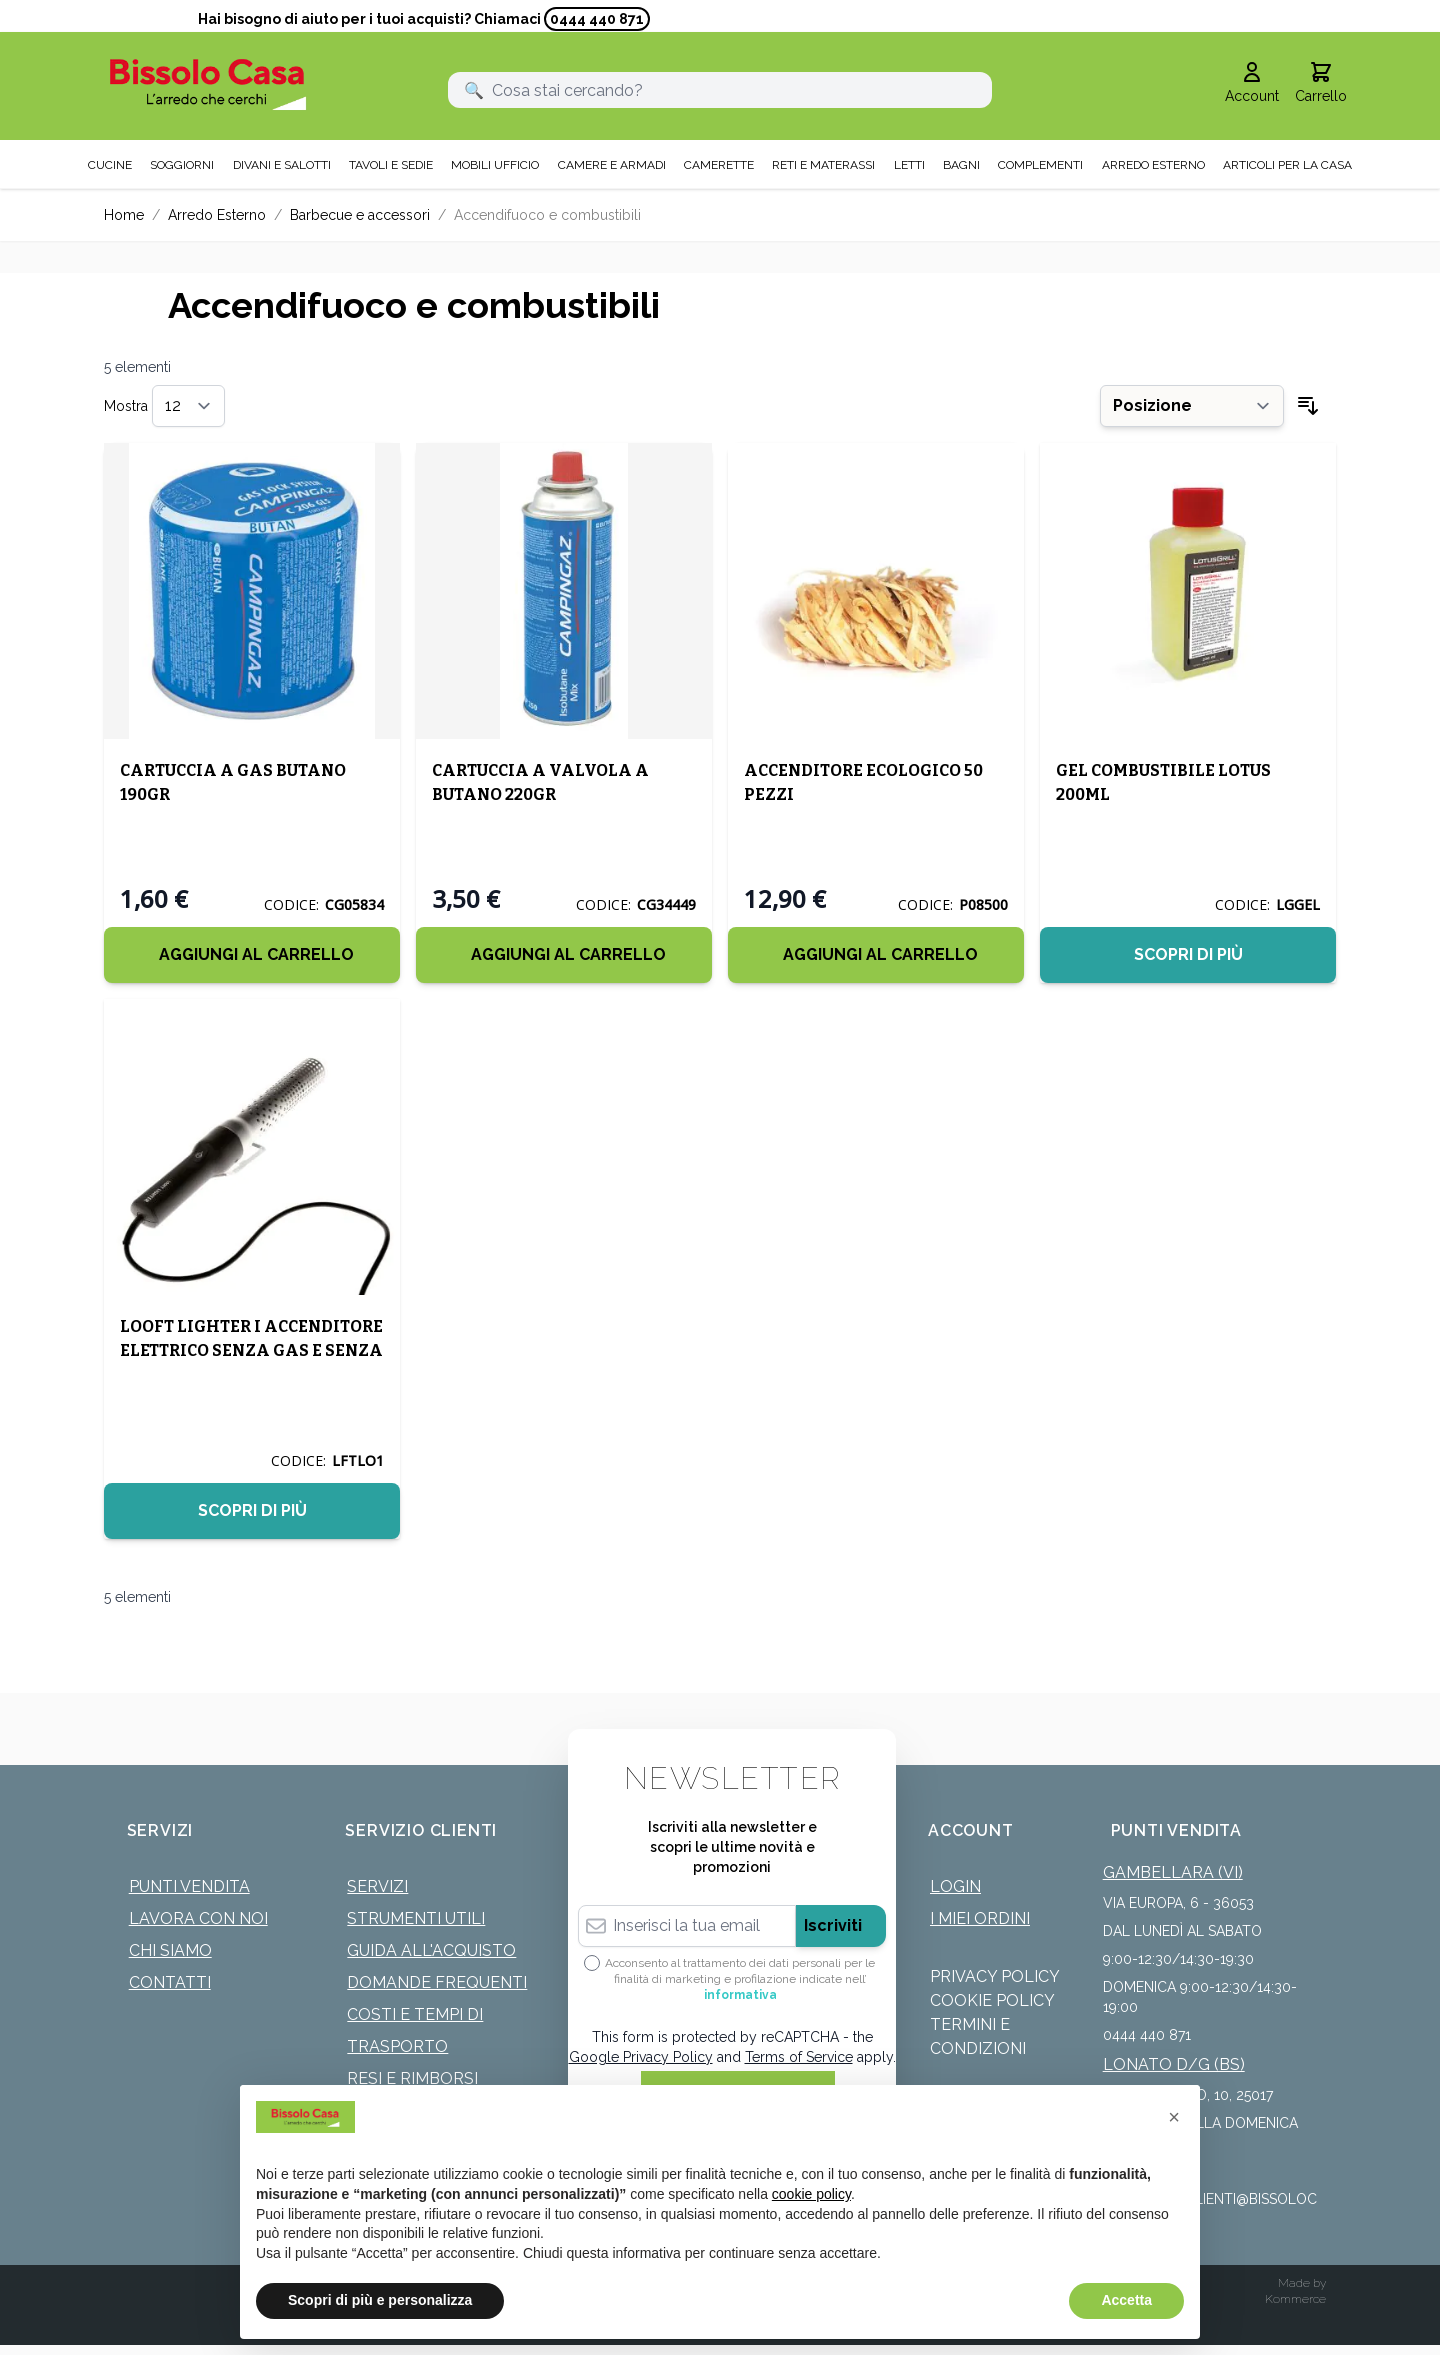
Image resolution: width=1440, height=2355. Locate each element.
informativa (740, 1995)
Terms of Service (799, 2057)
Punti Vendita (189, 1886)
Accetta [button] (1126, 2300)
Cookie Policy (992, 2000)
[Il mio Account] (1252, 84)
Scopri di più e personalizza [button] (380, 2300)
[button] (1174, 2117)
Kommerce (1295, 2299)
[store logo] (208, 84)
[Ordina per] (1192, 406)
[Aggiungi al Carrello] (252, 955)
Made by (1302, 2283)
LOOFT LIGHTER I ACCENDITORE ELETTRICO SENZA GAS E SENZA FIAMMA (251, 1350)
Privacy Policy (995, 1976)
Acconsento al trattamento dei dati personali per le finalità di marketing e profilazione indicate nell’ (740, 1979)
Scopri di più (1188, 954)
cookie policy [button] (811, 2194)
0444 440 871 (597, 19)
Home (124, 215)
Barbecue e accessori (360, 215)
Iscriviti (833, 1925)
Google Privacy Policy (641, 2057)
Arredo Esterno (217, 215)
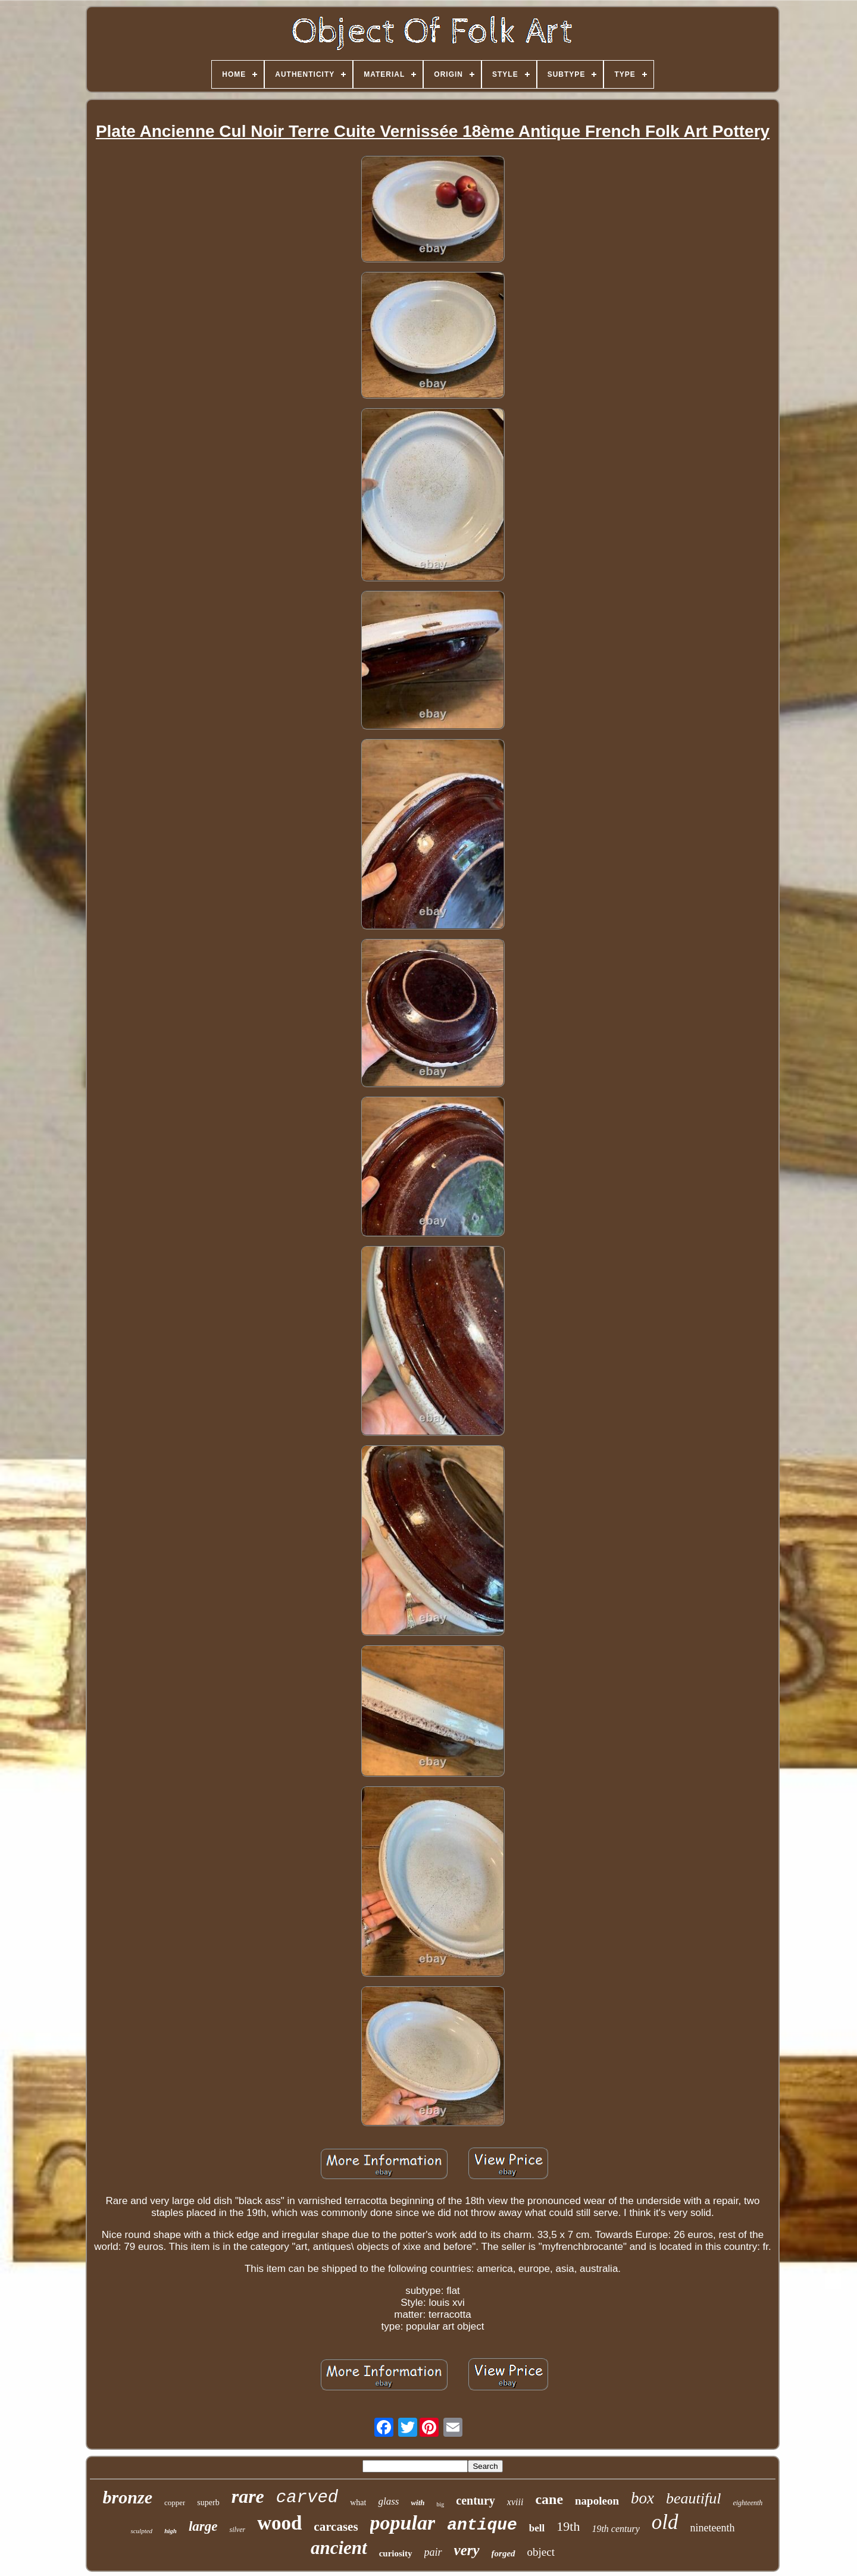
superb (208, 2502)
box (642, 2498)
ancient (339, 2547)
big (441, 2504)
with (417, 2502)
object (541, 2552)
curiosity (395, 2553)
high (170, 2530)
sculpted (141, 2530)
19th (568, 2526)
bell (537, 2528)
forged (503, 2553)
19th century (615, 2529)
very (467, 2550)
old (665, 2522)
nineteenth (712, 2528)
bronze (127, 2497)
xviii (515, 2502)
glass (388, 2501)
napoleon (597, 2500)
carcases (336, 2526)
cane (549, 2499)
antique (482, 2525)
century (475, 2500)
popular (403, 2523)
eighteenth (747, 2503)
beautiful (693, 2498)
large (203, 2526)
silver (237, 2529)
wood (279, 2523)
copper (174, 2502)
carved (307, 2498)
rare (248, 2496)
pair (433, 2552)
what (358, 2502)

WHAT TO DO: Rewrite all the lines above with "Scopri di più" swapped for "Learn more" everywhere it occurs, leaving everything else unchanged. Omit the pictures.

EXERCISE RESULT:
Image resolution: width=1440, height=2355. Locate each element.
informativa (740, 1995)
Terms of Service (799, 2057)
Punti Vendita (189, 1886)
Accetta [button] (1126, 2300)
Cookie Policy (992, 2000)
[Il mio Account] (1252, 84)
Learn more e personalizza [button] (380, 2300)
[button] (1174, 2117)
Kommerce (1295, 2299)
[store logo] (208, 84)
[Ordina per] (1192, 406)
[Aggiungi al Carrello] (252, 955)
Made by (1302, 2283)
LOOFT LIGHTER I ACCENDITORE ELETTRICO SENZA GAS E SENZA FIAMMA (251, 1350)
Privacy Policy (995, 1976)
Acconsento al trattamento dei dati personali per le finalità di marketing e profilazione indicate nell’ (740, 1979)
Learn more (1188, 954)
cookie policy [button] (811, 2194)
0444 440 871 (597, 19)
Home (124, 215)
Barbecue e accessori (360, 215)
Iscriviti (833, 1925)
Google Privacy Policy (641, 2057)
Arredo Esterno (217, 215)
superb (208, 2502)
box (642, 2498)
ancient (339, 2547)
big (441, 2504)
with (417, 2502)
object (541, 2552)
curiosity (395, 2553)
high (170, 2530)
sculpted (141, 2530)
19th (568, 2526)
bell (537, 2528)
forged (503, 2553)
19th century (615, 2529)
very (467, 2550)
old (665, 2522)
nineteenth (712, 2528)
bronze (127, 2497)
xviii (515, 2502)
glass (388, 2501)
napoleon (597, 2500)
carcases (336, 2526)
cane (549, 2499)
antique (482, 2525)
century (475, 2500)
popular (403, 2523)
eighteenth (747, 2503)
beautiful (693, 2498)
large (203, 2526)
silver (237, 2529)
wood (279, 2523)
copper (174, 2502)
carved (307, 2498)
rare (248, 2496)
pair (433, 2552)
what (358, 2502)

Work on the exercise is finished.